Es nuestra historia maja en estos hechos que permitimos como la escarcha en invierno, aterida de frío porque la luz está demasiado cara y no nos la rebajan porque no les da la gana.

 El Lolo no se callaba ni debajo de agua sino que versionaba para ganarse unos euros -tipo Hemingway en la Habana viviendo a todo tren a costa de la CIA como espía fraudulento de Castro- haciendo con menos arte que el maestro lo propio para la Brigada de información.

 Los del CNI lo cataron pero él siguió en el juego porque somos cutres de necesidad y tenemos en plantilla a Naseiros, Bárcenas y Correas sin que se nos caigan los anillos. Nos gusta el marujismo de pensar que alguien se sale con la suya y vive sin trabajar para ganar más que con los euromillones, a puro saco.

Nos gusta Gran Hermano porque es estar dando a la lengua y apuñalar en vivo y en directo, y hacer oposiciones o entregar currículos, es nefastamente endiablado.

Los costillares nos duelen demasiado para agacharnos y no tenemos botas de montar para sacar a patadas -de la escena- a tanto miserable que se agencia lo que no es suyo para que después peregrinemos sin sanidad , con malos medios para educación y sin tener los servicios públicos que nos merecemos, porque los hemos pagado.

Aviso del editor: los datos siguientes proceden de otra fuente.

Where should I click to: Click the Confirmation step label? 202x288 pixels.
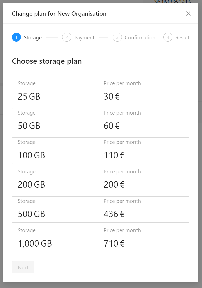140,38
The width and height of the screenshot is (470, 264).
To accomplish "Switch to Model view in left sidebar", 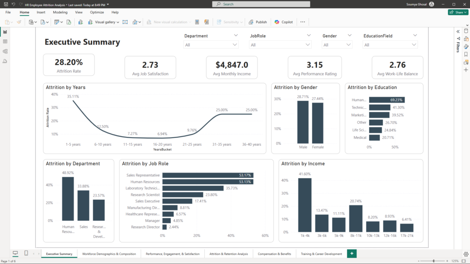I will 5,51.
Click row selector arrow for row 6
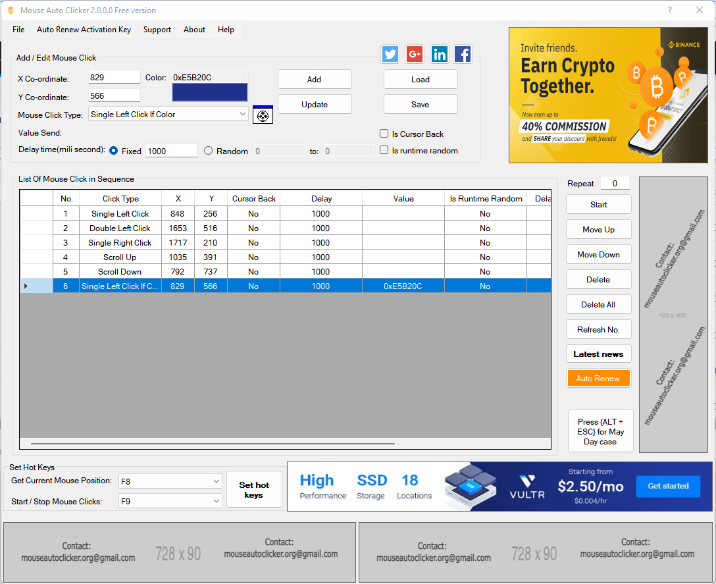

Todo sale de la bolsa que nos roban, que nos esquilman, porque les dejamos como subirnos la luz y quedarnos con dos narices mirándolo, mientras gastamos o intentamos escabullirnos a otras más baratas , sin darnos cuenta de que no hay competencia porque los que nos mandaron y legislaron aún viven acuerpo de reyes con pernadas de puertas giratorias.  

La compañera de mi hija no hace la tarea porque no le da la gana, porque es más fácil tocarte las pelusas del ombligo que ponerte a hacer problemas de mates. Luego su madre dice que la niña es muy lista, pero muy floja, quedándote con dos narices escuchándola para no cantarle las cuarenta. Igual nos quedamos cuando nos enteramos que el Lolo está feliz de conocerse, que Bárcenas se asombra de que le hayan encontrado tanto dinero en la faltriquera o que un tío se pone a llorar cuando le preguntan qué ha supuesto para él un juicio como presunto.

Somos trabajadores agradecidos por dos cuartos de euro, madrugadores de las siete de la mañana y pespuntadores del dobladillo de la vida para que encima estos desgraciados se rían en nuestra cara, robándonos la esperanza, la alegría y  lo que de valor haya.